[PATCH v1 13/13] libceph: force host network namespace for kernel CephFS mounts

From: Ionut Nechita (Wind River)

Date: Thu Mar 12 2026 - 04:21:24 EST

From: Ionut Nechita <ionut.nechita@xxxxxxxxxxxxx>

In containerized environments (e.g., Rook-Ceph CSI with
forcecephkernelclient=true), the mount() syscall
for kernel CephFS may be invoked from a pod's network namespace
instead of the host namespace. This happens despite the CSI node
plugin (csi-cephfsplugin) running with hostNetwork: true, due to
race conditions during kubelet restart or pod scheduling.

ceph_messenger_init() captures current->nsproxy->net_ns at mount
time and uses it for all subsequent socket operations. When a pod
NS is captured, all kernel ceph sockets (mon, mds, osd) are
created in that namespace, which typically lacks routes to the
Ceph monitors (e.g., fd04:: ClusterIP addresses).
This causes permanent EADDRNOTAVAIL (-99) on every connection
attempt at ip6_dst_lookup_flow(), with no possibility of recovery
short of force-unmount and remount from the correct namespace.

Root cause confirmed via kprobe tracing on ip6_dst_lookup_flow:
the net pointer passed to the routing lookup was the pod's
net_ns (0xff367a0125dd5780) instead of init_net
(0xffffffffbda76940). The pod NS had no route for fd04::/64
(monitor ClusterIP range), while userspace python connect() from
the same host succeeded because it ran in host NS.

Fix this by always using init_net (the host network namespace)
in ceph_messenger_init(). The kernel CephFS client inherently
requires host-level network access to reach Ceph monitors, OSDs,
and MDS daemons. Using the caller's namespace was inherited from
generic socket patterns but is incorrect for a kernel filesystem
client that must survive beyond the lifetime of the mounting
process and its network namespace.

A warning is logged when a mount from a non-init namespace is
detected, to aid debugging.

Observed in production (kernel 6.12.0-1-rt-amd64, Ceph Reef
18.2.5, IPv6-only cluster, ceph-csi v3.13.1):
- Fresh boot of compute-0, ceph-csi mounts CephFS via kernel
- All monitor connections fail with EADDRNOTAVAIL immediately
- kprobe confirms wrong net_ns in ip6_dst_lookup_flow
- Workaround: umount -l + systemctl restart kubelet
- After restart: mount captures host NS, works immediately

Signed-off-by: Ionut Nechita <ionut.nechita@xxxxxxxxxxxxx>
---
net/ceph/messenger.c | 27 ++++++++++++++++++++++++++-
1 file changed, 26 insertions(+), 1 deletion(-)

» **Task instructions**:
1. From the patch above, output the passage that begins at the words "In containerized environments" and stops after the words "fd04:: ClusterIP addresses).", with no changes.
2. Answer these about the patch above:
(a) What error appears on every connection attempt when the wrong namespace is captured?
(b) Which network namespace does the fix always use in ceph_messenger_init()?
(c) What workaround was used in production?

» **Given data**:
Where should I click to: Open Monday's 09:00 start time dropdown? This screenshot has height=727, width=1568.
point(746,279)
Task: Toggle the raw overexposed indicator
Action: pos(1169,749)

» **Full answers**:
1.
In containerized environments (e.g., Rook-Ceph CSI with
forcecephkernelclient=true), the mount() syscall
for kernel CephFS may be invoked from a pod's network namespace
instead of the host namespace. This happens despite the CSI node
plugin (csi-cephfsplugin) running with hostNetwork: true, due to
race conditions during kubelet restart or pod scheduling.

ceph_messenger_init() captures current->nsproxy->net_ns at mount
time and uses it for all subsequent socket operations. When a pod
NS is captured, all kernel ceph sockets (mon, mds, osd) are
created in that namespace, which typically lacks routes to the
Ceph monitors (e.g., fd04:: ClusterIP addresses).

2.
(a) EADDRNOTAVAIL (-99).
(b) init_net, the host network namespace.
(c) umount -l + systemctl restart kubelet.